:: Input rows ::
------

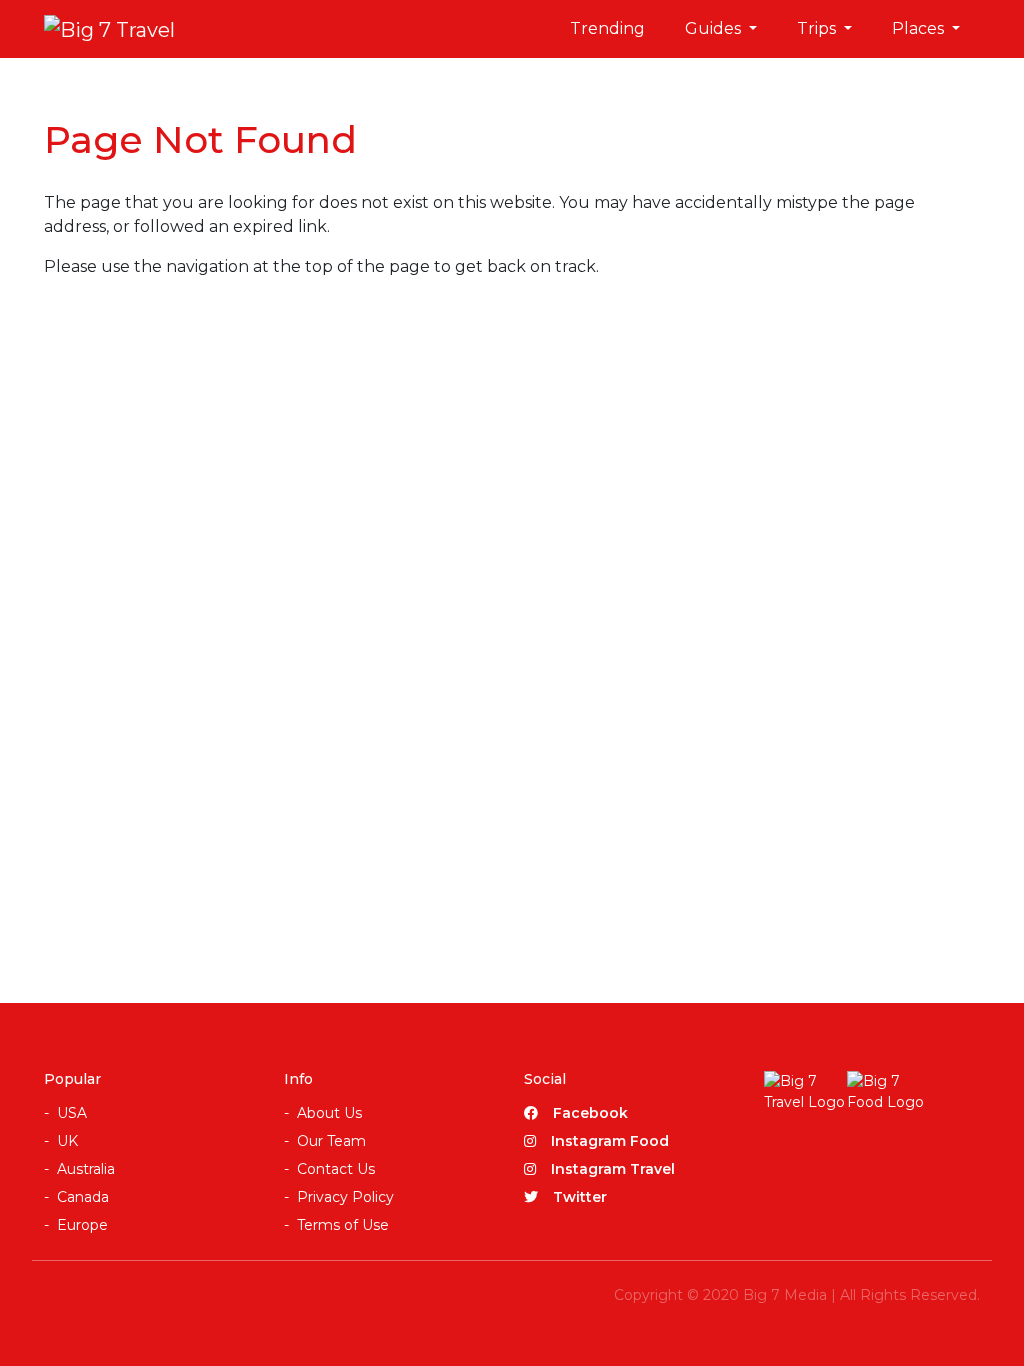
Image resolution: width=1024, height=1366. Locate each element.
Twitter (580, 1197)
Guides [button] (715, 28)
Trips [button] (818, 28)
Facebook (590, 1113)
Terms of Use (343, 1225)
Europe (82, 1225)
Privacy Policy (345, 1197)
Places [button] (920, 28)
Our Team (331, 1141)
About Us (329, 1113)
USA (72, 1113)
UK (67, 1141)
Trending (607, 28)
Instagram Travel (613, 1169)
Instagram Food (610, 1141)
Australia (86, 1169)
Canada (83, 1197)
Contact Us (336, 1169)
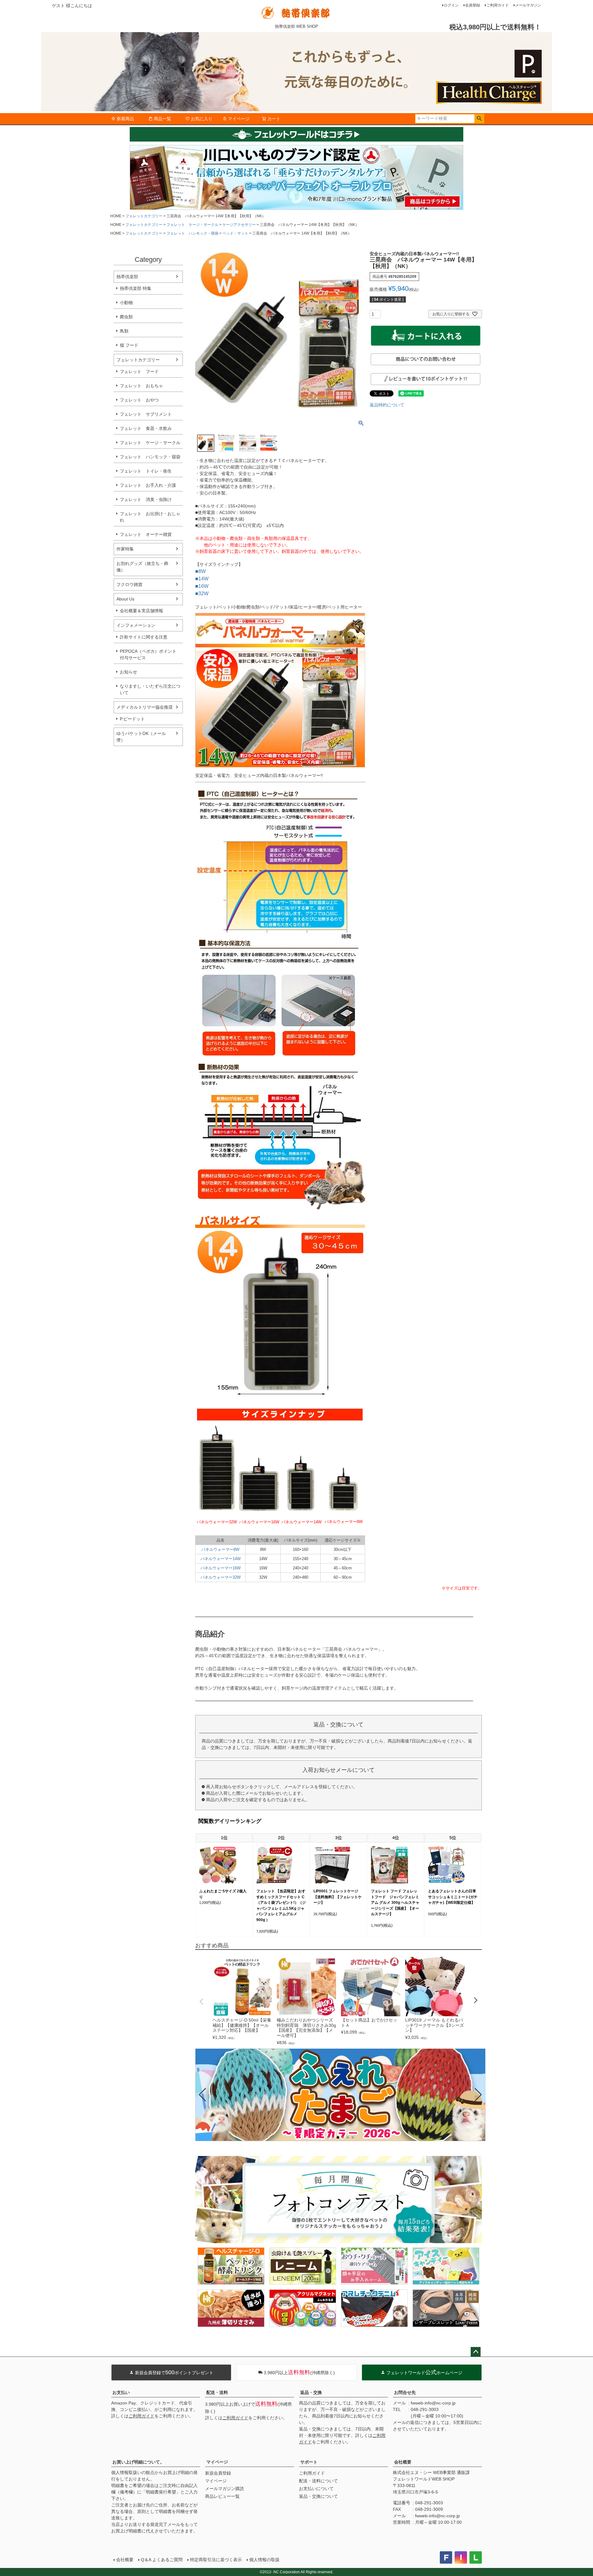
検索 (479, 118)
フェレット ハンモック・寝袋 (192, 233)
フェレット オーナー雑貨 (146, 534)
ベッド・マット (235, 233)
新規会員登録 (218, 2473)
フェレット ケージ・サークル (192, 225)
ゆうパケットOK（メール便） (141, 736)
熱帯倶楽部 (127, 276)
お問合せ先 (405, 2392)
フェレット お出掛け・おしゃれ (150, 517)
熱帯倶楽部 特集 (135, 288)
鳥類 (124, 331)
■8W (200, 571)
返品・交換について (318, 2496)
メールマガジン (528, 5)
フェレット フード (139, 371)
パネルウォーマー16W (220, 1568)
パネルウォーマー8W (220, 1549)
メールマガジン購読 (224, 2488)
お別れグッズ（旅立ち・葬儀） (142, 566)
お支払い (121, 2392)
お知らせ (128, 671)
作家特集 (125, 548)
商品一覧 (162, 118)
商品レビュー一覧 (222, 2496)
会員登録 (472, 5)
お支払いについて (316, 2488)
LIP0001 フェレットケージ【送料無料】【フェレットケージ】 (337, 1897)
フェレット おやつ (139, 399)
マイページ (239, 118)
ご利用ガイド (497, 5)
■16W (201, 586)
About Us (125, 598)
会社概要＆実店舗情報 (141, 610)
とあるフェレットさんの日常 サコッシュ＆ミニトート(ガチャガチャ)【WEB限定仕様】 (452, 1897)
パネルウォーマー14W (220, 1558)
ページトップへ (476, 2352)
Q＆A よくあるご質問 (162, 2559)
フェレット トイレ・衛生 (146, 471)
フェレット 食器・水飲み (146, 428)
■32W (201, 593)
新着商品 (125, 118)
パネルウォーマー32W (220, 1577)
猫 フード (129, 345)
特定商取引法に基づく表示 (216, 2559)
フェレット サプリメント (146, 414)
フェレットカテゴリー (143, 216)
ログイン (451, 5)
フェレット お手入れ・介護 (148, 485)
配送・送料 (217, 2392)
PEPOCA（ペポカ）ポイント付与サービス (148, 654)
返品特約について (387, 404)
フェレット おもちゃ (141, 385)
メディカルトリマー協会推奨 (144, 707)
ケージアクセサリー (239, 225)
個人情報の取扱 (264, 2559)
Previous (201, 2001)
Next (475, 2000)
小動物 (126, 302)
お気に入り (201, 118)
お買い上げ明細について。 (138, 2461)
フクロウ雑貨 (129, 584)
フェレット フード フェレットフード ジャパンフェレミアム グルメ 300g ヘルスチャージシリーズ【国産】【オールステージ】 (395, 1902)
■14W (201, 578)
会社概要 (402, 2461)
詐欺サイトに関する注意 (143, 636)
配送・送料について (318, 2480)
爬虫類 (126, 316)
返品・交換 (311, 2392)
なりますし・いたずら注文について (150, 689)
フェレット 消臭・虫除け (146, 499)
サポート (309, 2461)
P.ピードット (132, 718)
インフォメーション (135, 625)
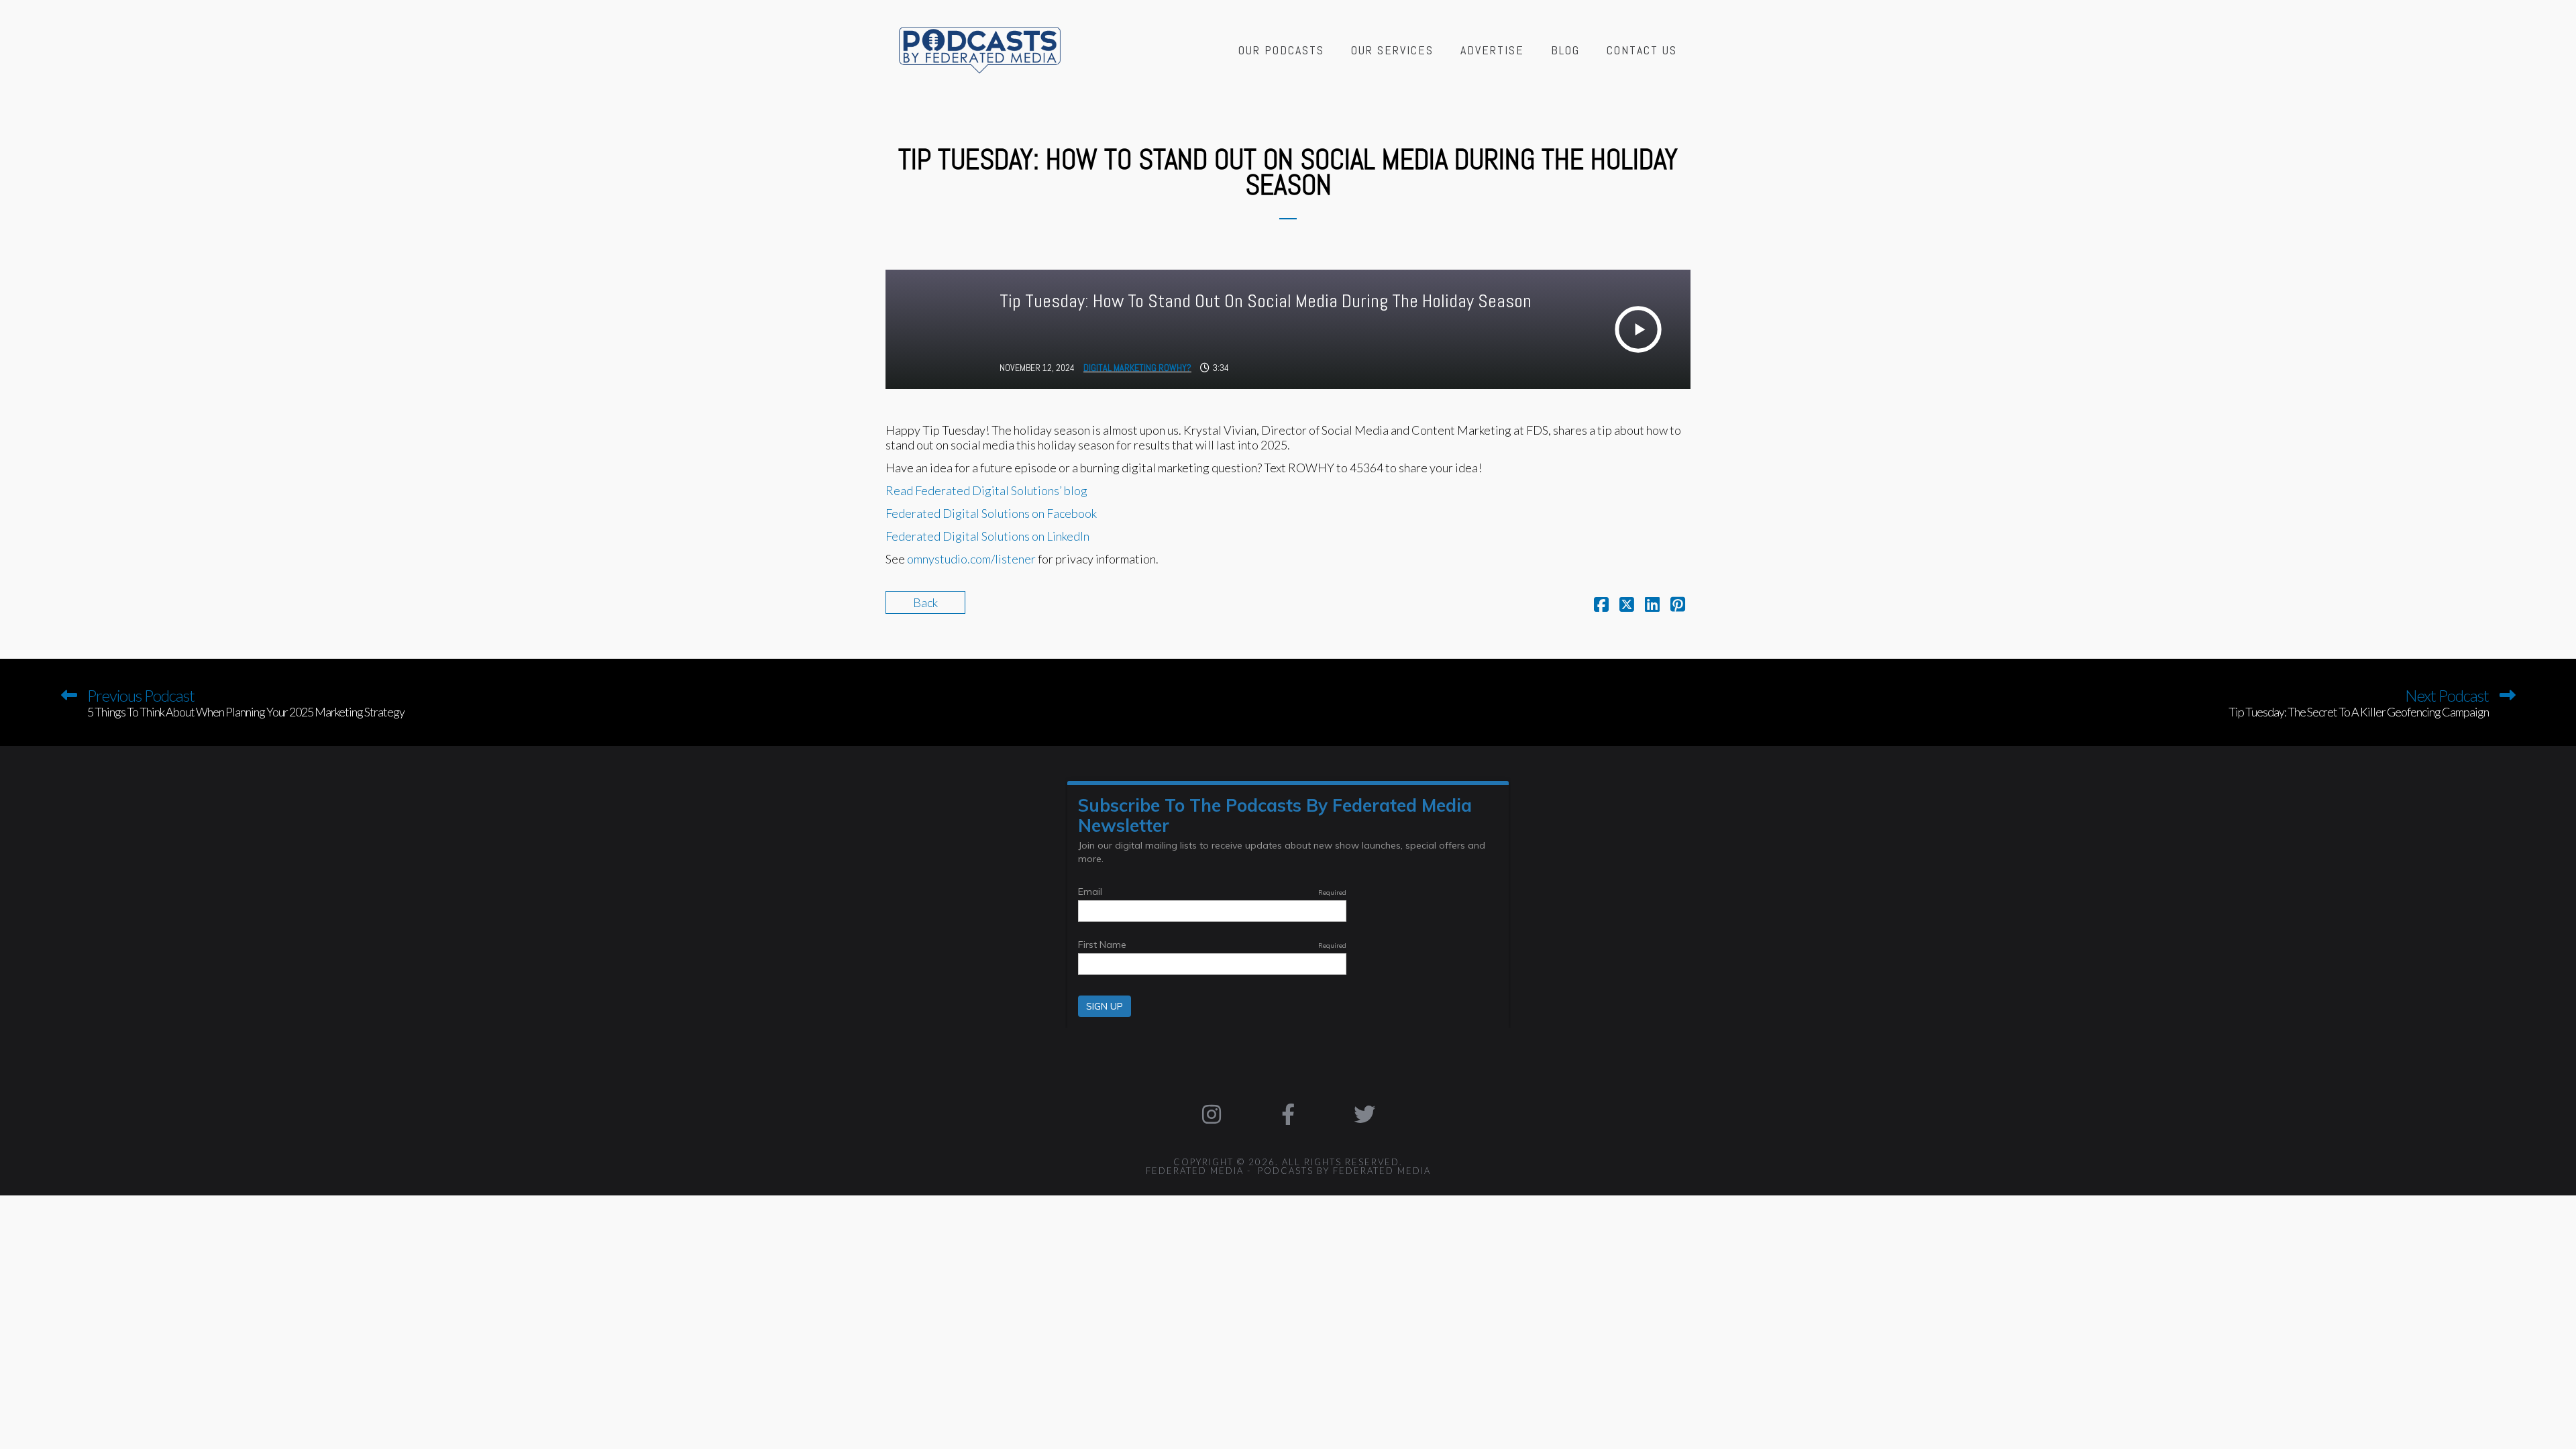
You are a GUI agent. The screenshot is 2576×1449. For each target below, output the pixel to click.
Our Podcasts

------

:: What is expected ::
Can you copy out all the records above, swapping every "About Us" for "Who We Are", changing nothing else, and leaving out the pictures?

:: Task output ::
Image resolution: width=1024, height=1366. Locate each element.
Twitter (580, 1197)
Guides [button] (715, 28)
Trips [button] (818, 28)
Facebook (590, 1113)
Terms of Use (343, 1225)
Europe (82, 1225)
Privacy Policy (345, 1197)
Places [button] (920, 28)
Our Team (331, 1141)
Who We Are (329, 1113)
USA (72, 1113)
UK (67, 1141)
Trending (607, 28)
Instagram Travel (613, 1169)
Instagram Food (610, 1141)
Australia (86, 1169)
Canada (83, 1197)
Contact Us (336, 1169)
検索 (479, 118)
フェレット ハンモック・寝袋 (192, 233)
フェレット オーナー雑貨 (146, 534)
ベッド・マット (235, 233)
新規会員登録 (218, 2473)
フェレット ケージ・サークル (192, 225)
ゆうパケットOK（メール便） (141, 736)
熱帯倶楽部 (127, 276)
お問合せ先 (405, 2392)
フェレット お出掛け・おしゃれ (150, 517)
熱帯倶楽部 特集 (135, 288)
鳥類 (124, 331)
■8W (200, 571)
返品・交換について (318, 2496)
メールマガジン (528, 5)
フェレット フード (139, 371)
パネルウォーマー16W (220, 1568)
パネルウォーマー8W (220, 1549)
メールマガジン購読 (224, 2488)
お別れグッズ（旅立ち・葬儀） (142, 566)
お支払い (121, 2392)
お知らせ (128, 671)
作家特集 (125, 548)
商品一覧 (162, 118)
商品レビュー一覧 (222, 2496)
会員登録 (472, 5)
お支払いについて (316, 2488)
LIP0001 フェレットケージ【送料無料】【フェレットケージ】 (337, 1897)
フェレット おやつ (139, 399)
マイページ (239, 118)
ご利用ガイド (497, 5)
■16W (201, 586)
Who We Are (125, 598)
会社概要＆実店舗情報 (141, 610)
とあるフェレットさんの日常 サコッシュ＆ミニトート(ガチャガチャ)【WEB限定仕様】 (452, 1897)
パネルウォーマー14W (220, 1558)
ページトップへ (476, 2352)
Q＆A よくあるご質問 (162, 2559)
フェレット トイレ・衛生 (146, 471)
フェレット 食器・水飲み (146, 428)
■32W (201, 593)
新着商品 (125, 118)
パネルウォーマー32W (220, 1577)
猫 フード (129, 345)
特定商取引法に基づく表示 (216, 2559)
フェレット サプリメント (146, 414)
フェレットカテゴリー (143, 216)
ログイン (451, 5)
フェレット お手入れ・介護 (148, 485)
配送・送料 (217, 2392)
PEPOCA（ペポカ）ポイント付与サービス (148, 654)
返品特約について (387, 404)
フェレット おもちゃ (141, 385)
メディカルトリマー協会推奨 (144, 707)
ケージアクセサリー (239, 225)
個人情報の取扱 (264, 2559)
Previous (201, 2001)
Next (475, 2000)
小動物 (126, 302)
お気に入り (201, 118)
お買い上げ明細について。 (138, 2461)
フクロウ雑貨 (129, 584)
フェレット フード フェレットフード ジャパンフェレミアム グルメ 300g ヘルスチャージシリーズ【国産】【オールステージ】 (395, 1902)
■14W (201, 578)
会社概要 (402, 2461)
詐欺サイトに関する注意 (143, 636)
配送・送料について (318, 2480)
爬虫類 (126, 316)
返品・交換 (311, 2392)
なりますし・いたずら注文について (150, 689)
フェレット 消臭・虫除け (146, 499)
サポート (309, 2461)
P.ピードット (132, 718)
インフォメーション (135, 625)
You are a GUI agent. The screenshot is 2576×1449. For each target below, output the pixel to click.
Our Podcasts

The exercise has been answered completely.